Segment Start: READING TEXT
The non-impact of gestational age on neuro-developmental outcome for ventilated survivors born at 23–28 weeks gestation

Department of Pediatrics, The University of Chicago, IL 60637, USA.
Acta Paediatrica (Impact Factor: 1.67). 01/2012; 101(6):574-8. DOI: 10.1111/j.1651-2227.2012.02609.x
Source: PubMed


It has long been known that survival of preterm infants strongly depends upon birth weight and gestational age. This study addresses a different question - whether the gestational maturity improves neurodevelopmental outcomes for ventilated infants born at 23-28 weeks who survive to neonatal intensive care unit (NICU) discharge.
We performed a prospective cohort study of 199 ventilated infants born between 23 and 28 weeks of gestation. Neurodevelopmental impairment was determined using the Bayley Scales of Infant Development-II at 24 months.
As expected, when considered as a ratio of all births, both survival and survival without neurodevelopmental impairment were strongly dependent on gestational age. However, the percentage of surviving infants who displayed neurodevelopmental impairment did not vary with gestational age for any level of neurodevelopmental impairment (MDI or PDI <50, <60, <70). Moreover, as a higher percentage of ventilated infants survived to NICU discharge at higher gestational ages, but the percentage of neurodevelopmental impairment in NICU survivors was unaffected by gestational age, the percentage of all ventilated births who survived with neurodevelopmental impairment rose - not fell - with increasing gestation age.
For physicians, parents and policy-makers whose primary concern is the presence of neurodevelopmental impairment in infants who survive the NICU, reliance on gestational age appears to be misplaced.
Segment End: READING TEXT
- [TASK LIST]:
1. In the abstract on gestational age, write out everything from "Acta Paediatrica (Impact" down to "unit (NICU) discharge.".
2. According to the abstract on gestational age, why did the percentage of all ventilated births who survived with neurodevelopmental impairment rise with increasing gestational age?
Segment Start: SUPPLIED INFORMATION
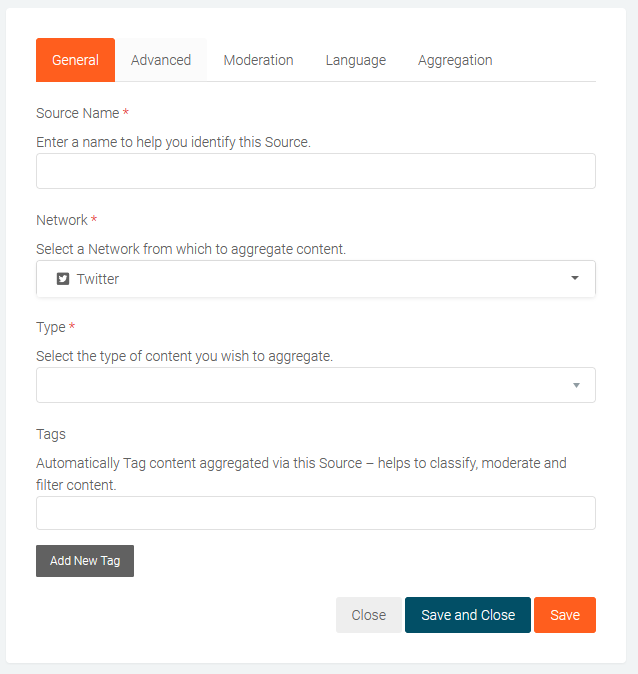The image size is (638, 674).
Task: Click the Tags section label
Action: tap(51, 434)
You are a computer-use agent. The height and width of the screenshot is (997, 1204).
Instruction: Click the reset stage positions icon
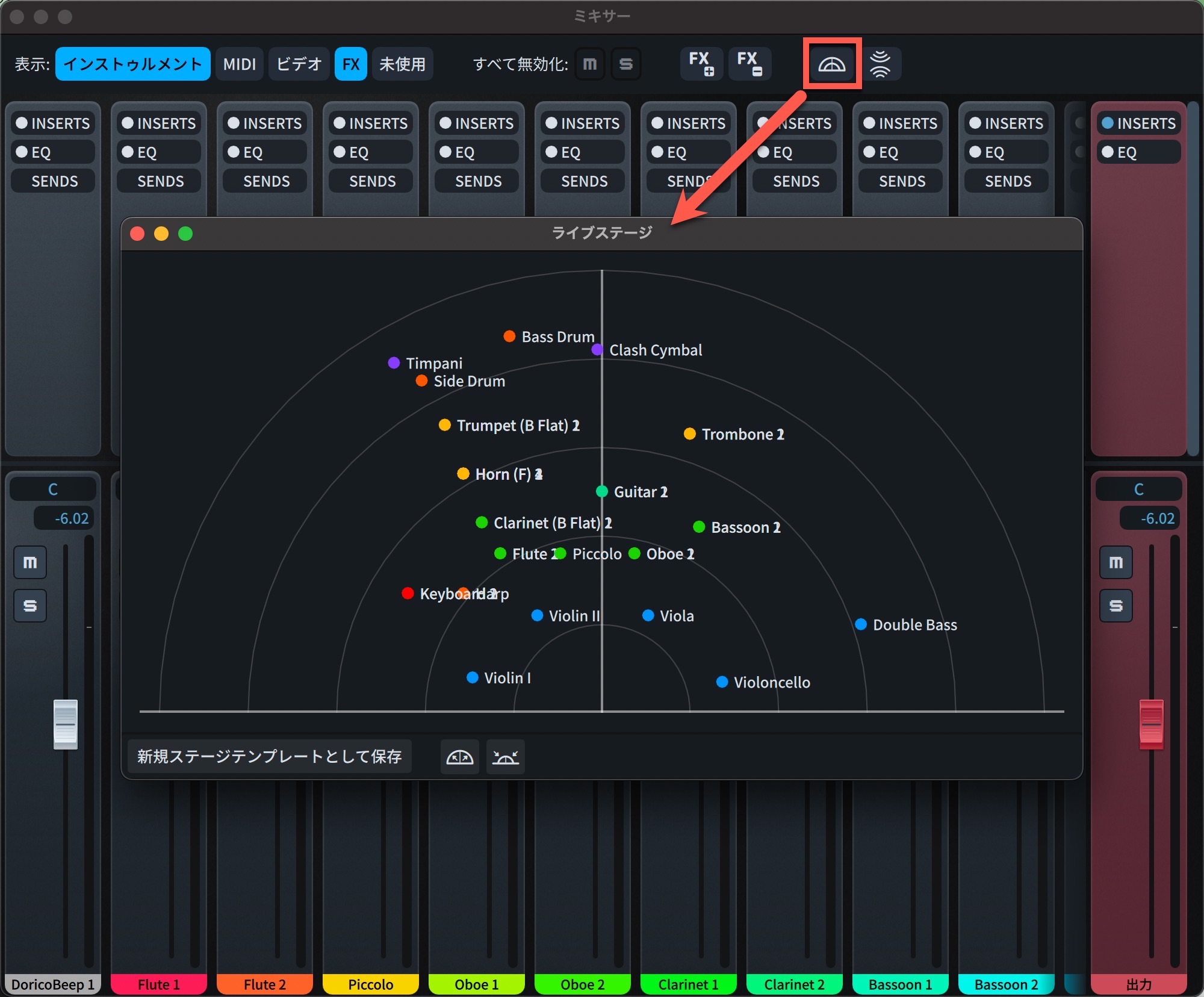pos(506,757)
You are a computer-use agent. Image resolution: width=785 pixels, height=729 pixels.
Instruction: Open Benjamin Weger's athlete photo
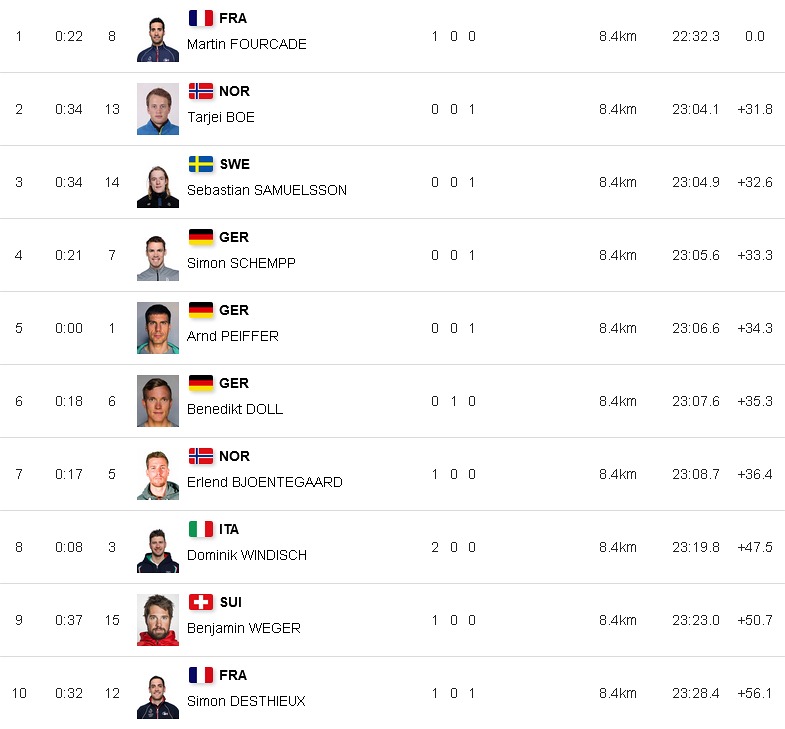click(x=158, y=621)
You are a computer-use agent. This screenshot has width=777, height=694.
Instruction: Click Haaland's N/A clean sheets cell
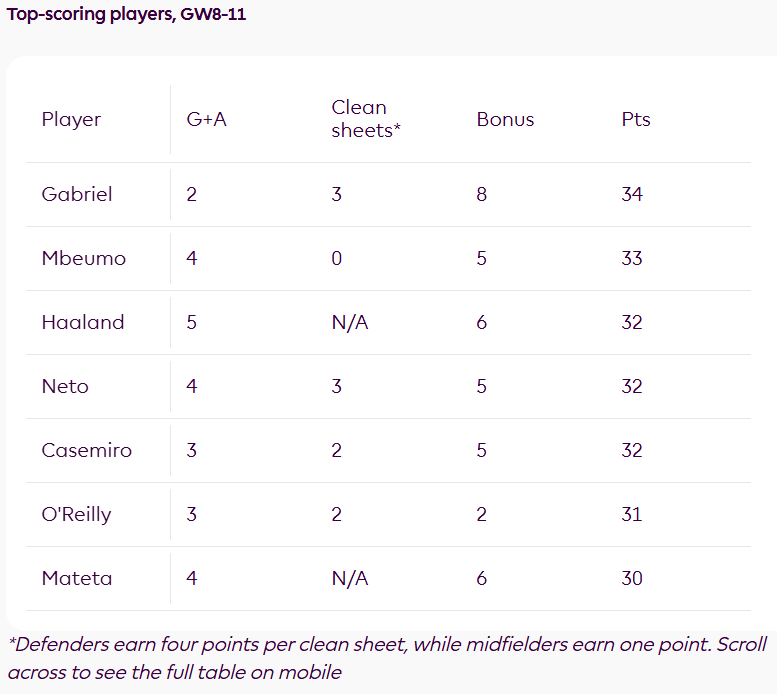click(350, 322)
Segment End: SUPPLIED INFORMATION
Segment Start: SUPPLIED INFORMATION
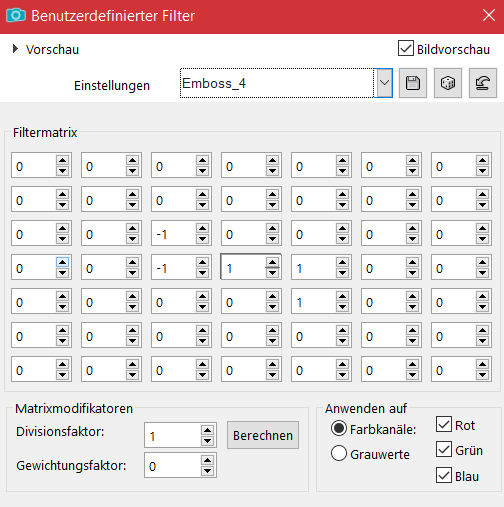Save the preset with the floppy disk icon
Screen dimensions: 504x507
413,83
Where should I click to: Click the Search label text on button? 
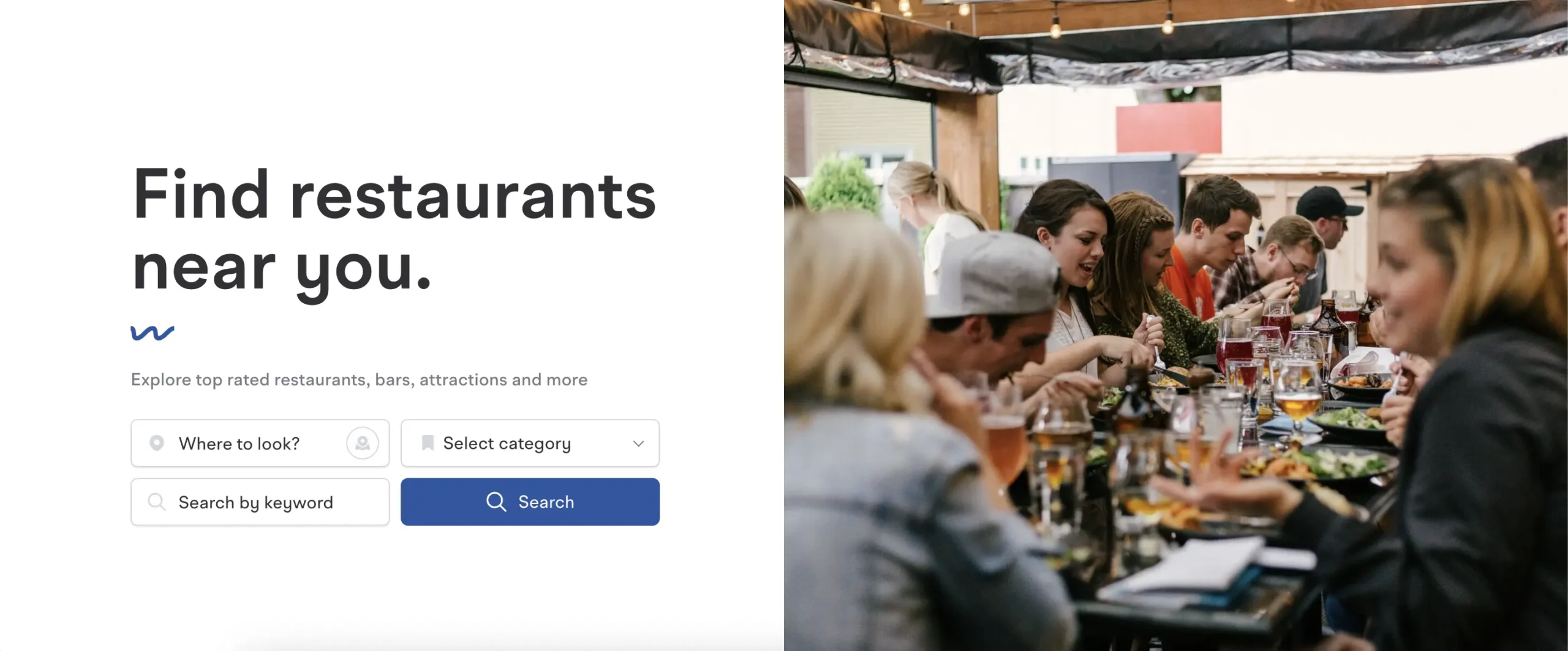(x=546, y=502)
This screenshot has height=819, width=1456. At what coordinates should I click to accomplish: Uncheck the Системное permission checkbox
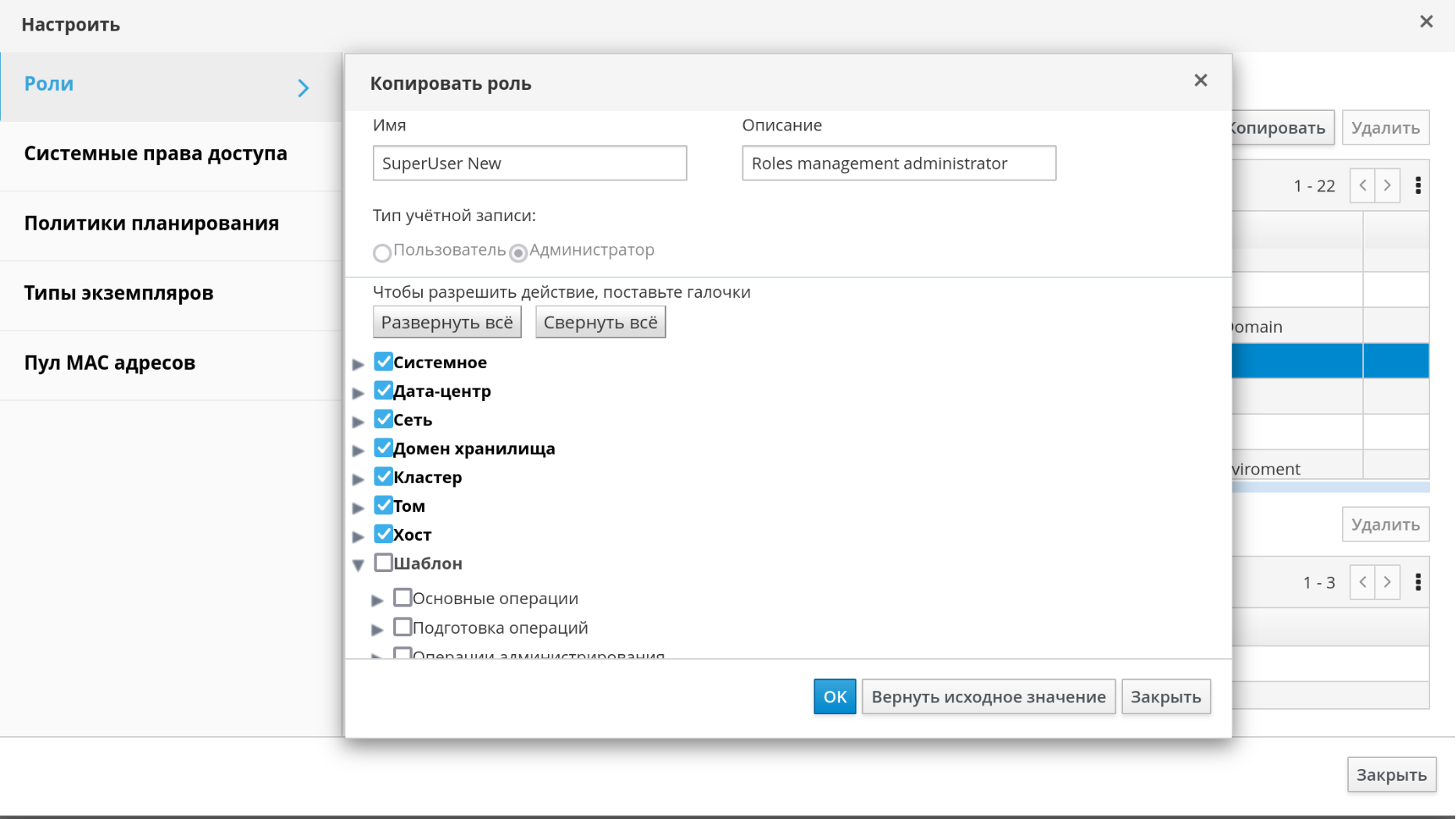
Segment End: SUPPLIED INFORMATION
- [SOLUTIONS TO EACH TASK]:
1.
Acta Paediatrica (Impact Factor: 1.67). 01/2012; 101(6):574-8. DOI: 10.1111/j.1651-2227.2012.02609.x
Source: PubMed


It has long been known that survival of preterm infants strongly depends upon birth weight and gestational age. This study addresses a different question - whether the gestational maturity improves neurodevelopmental outcomes for ventilated infants born at 23-28 weeks who survive to neonatal intensive care unit (NICU) discharge.

2. A higher percentage of ventilated infants survived to NICU discharge at higher gestational ages. The percentage of neurodevelopmental impairment among NICU survivors was unaffected by gestational age. So more survivors at higher gestational ages, with the same impairment rate among them, meant a larger share of all ventilated births survived with impairment.